● **Given data**
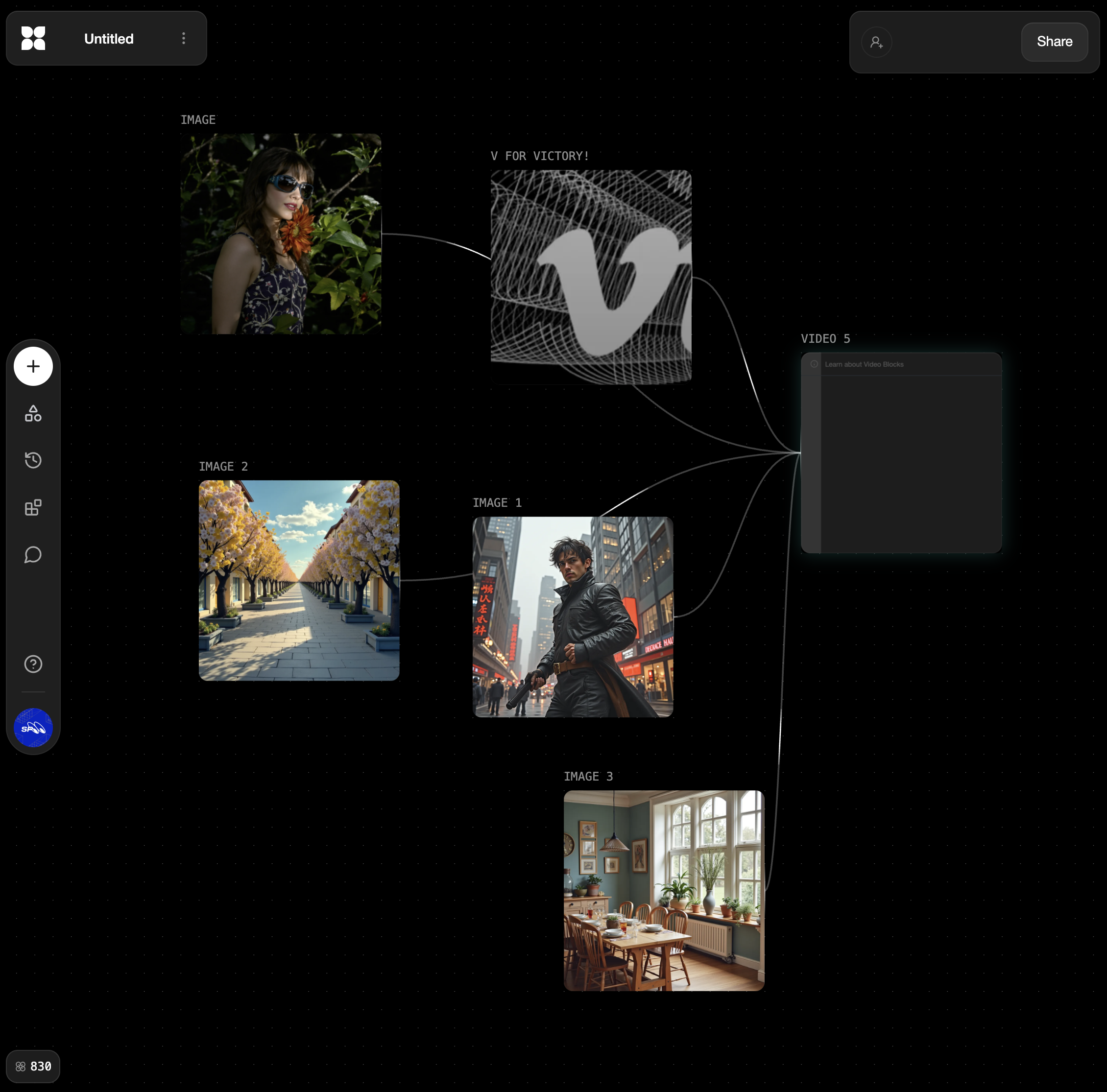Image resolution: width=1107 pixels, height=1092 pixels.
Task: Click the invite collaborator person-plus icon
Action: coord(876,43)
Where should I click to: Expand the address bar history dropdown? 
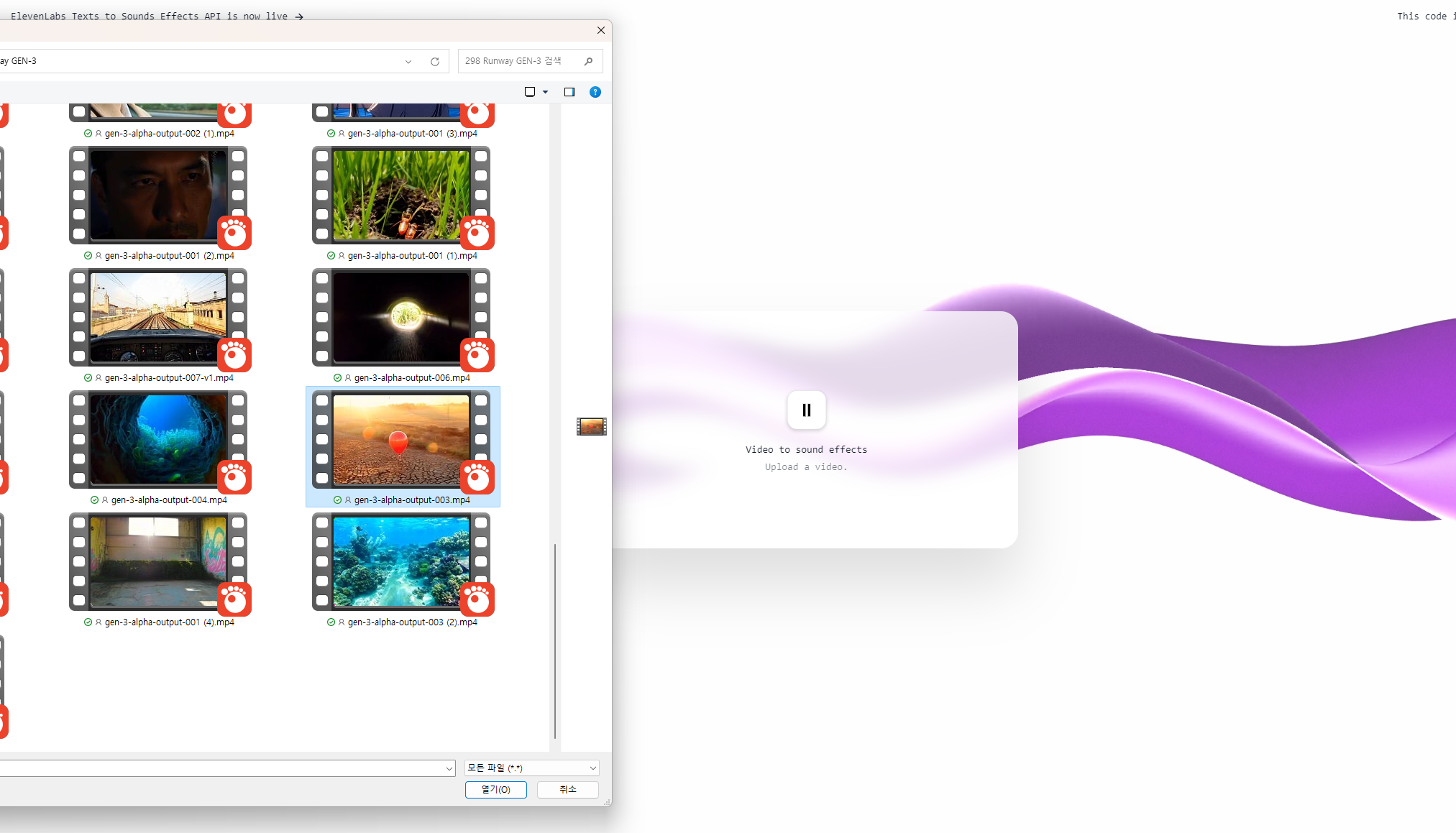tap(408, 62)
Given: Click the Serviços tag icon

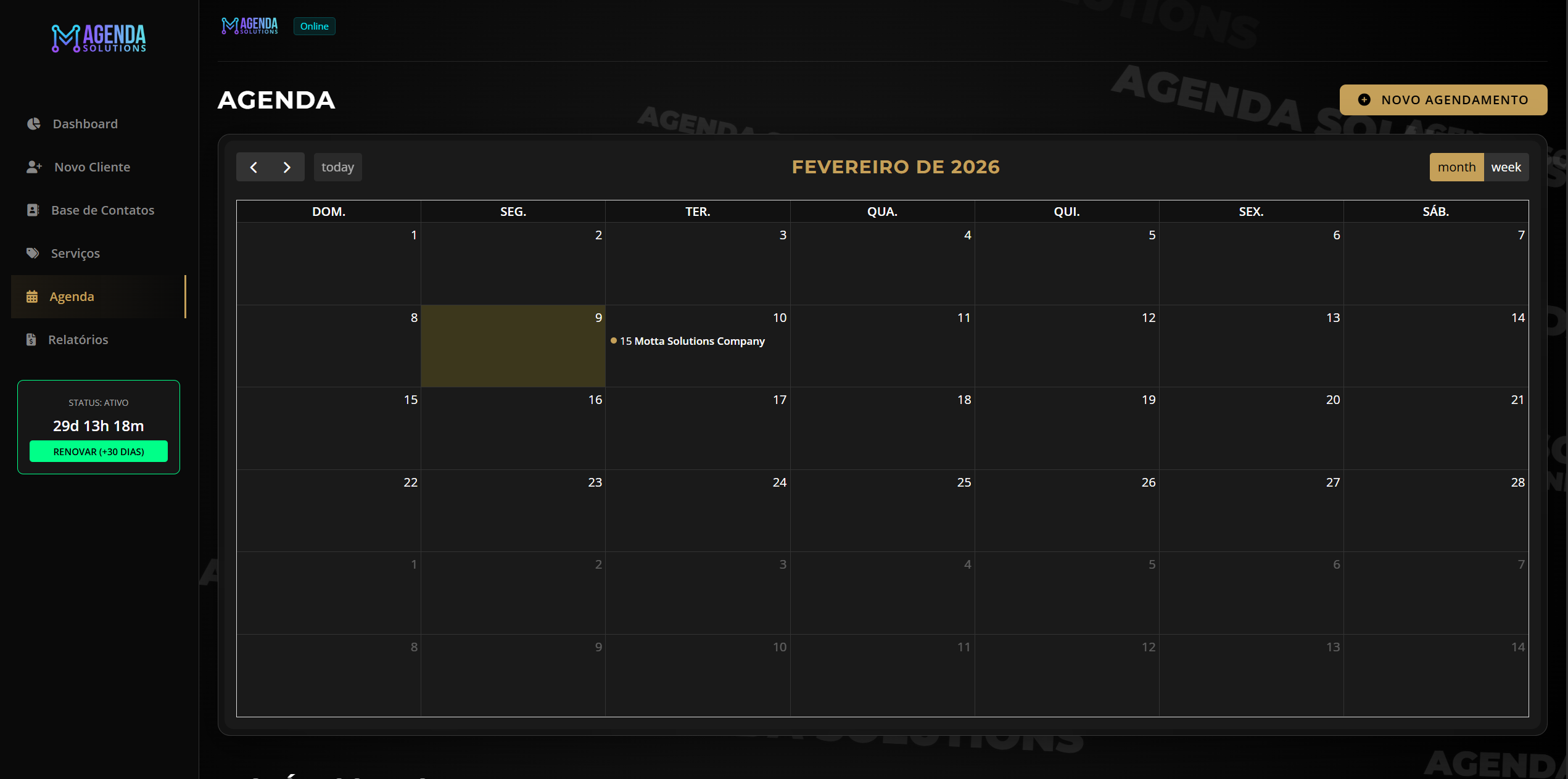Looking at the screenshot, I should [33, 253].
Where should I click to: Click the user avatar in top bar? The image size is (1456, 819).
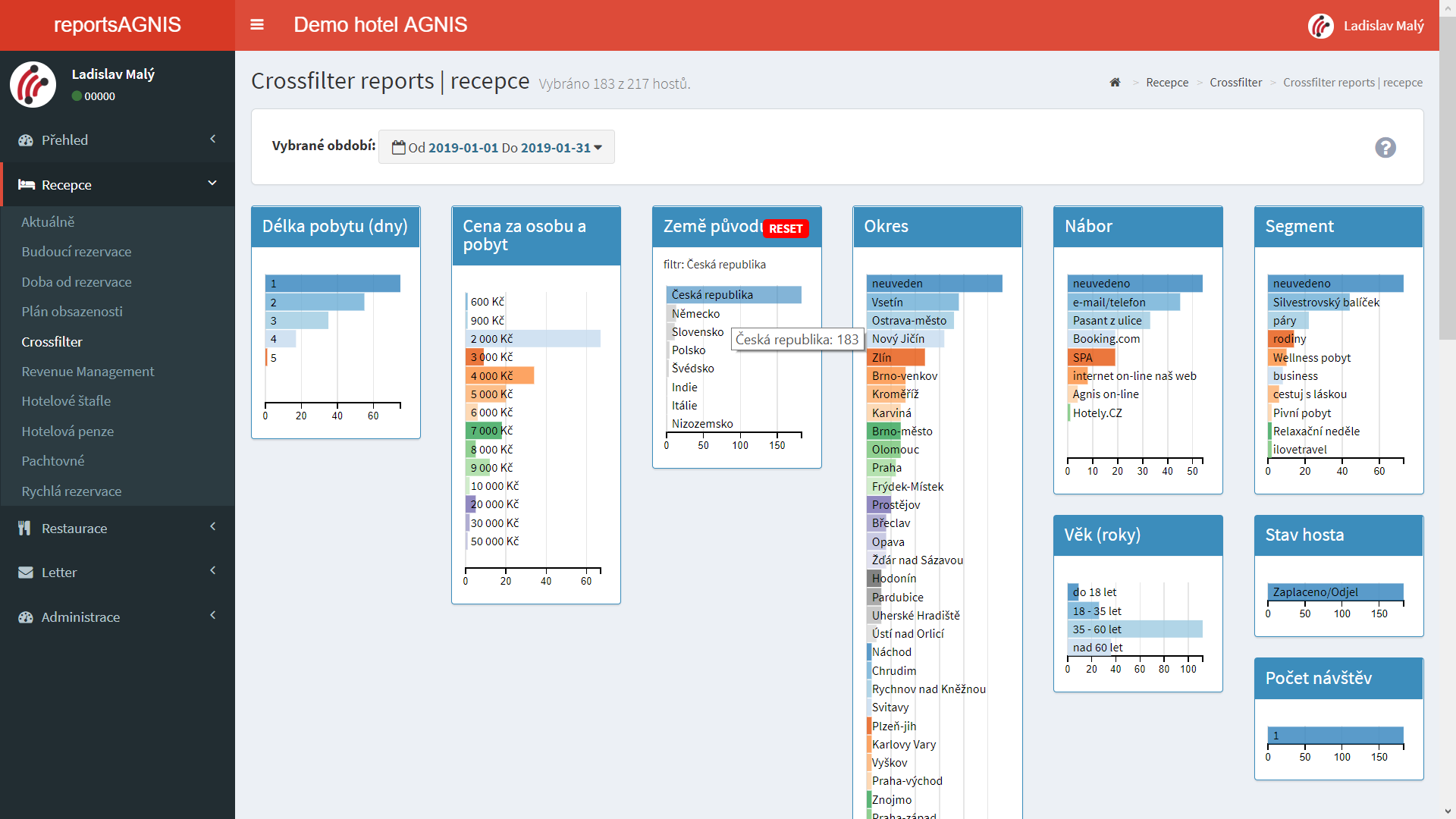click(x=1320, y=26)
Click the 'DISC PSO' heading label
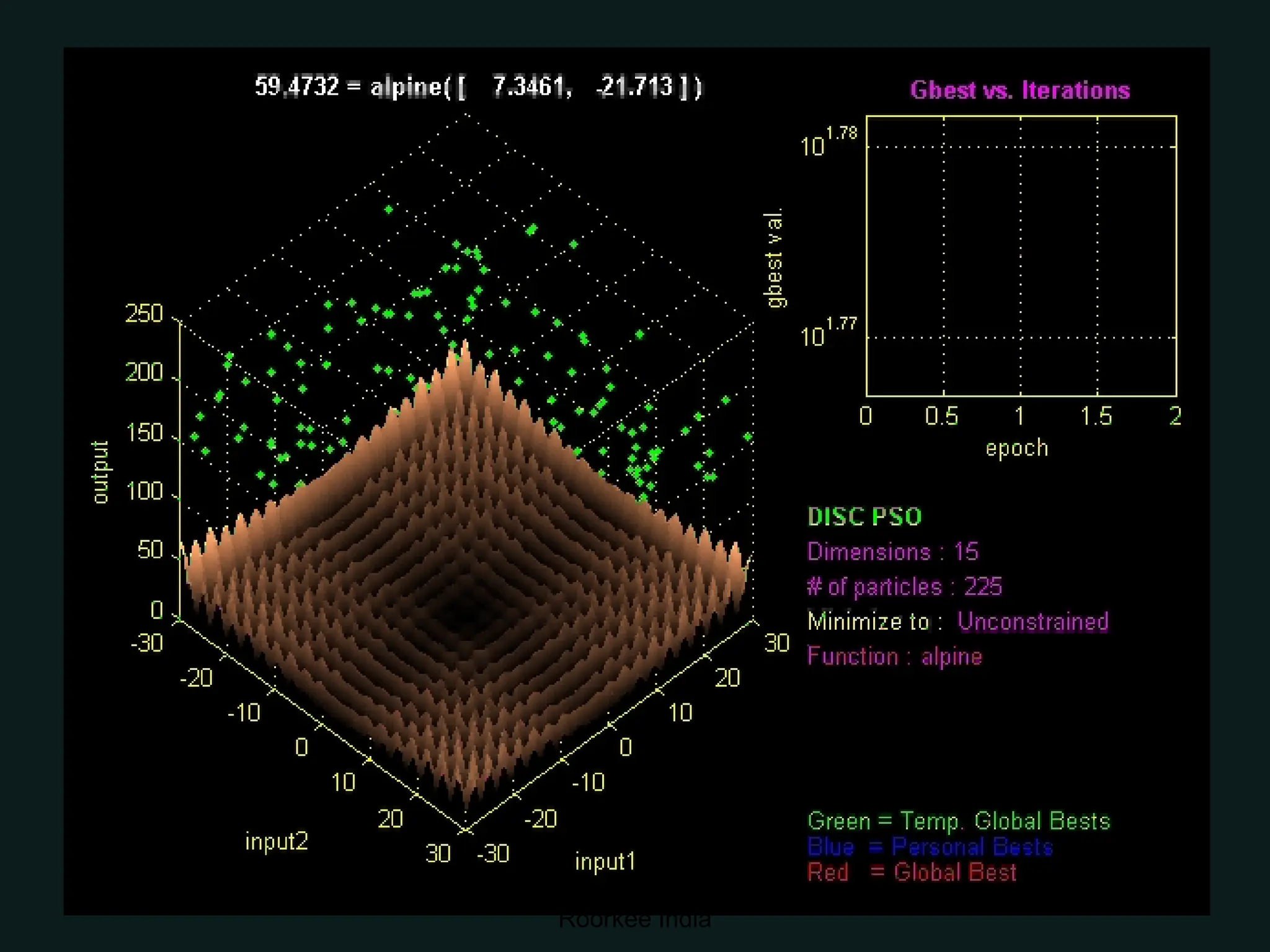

● **Aim of the task**
Reproduce verbatim, and only, the lines starting at the one that contains "Where should I click to: Expand" and ending with the final line of the records; leave out the pictures.

● **Exercise solution**
Where should I click to: Expand the address bar history dropdown? 
tap(408, 62)
Given: Click the Serviços tag icon

Looking at the screenshot, I should [33, 253].
Where should I click to: Click the user avatar in top bar? The image size is (1456, 819).
click(x=1320, y=26)
Click the 'DISC PSO' heading label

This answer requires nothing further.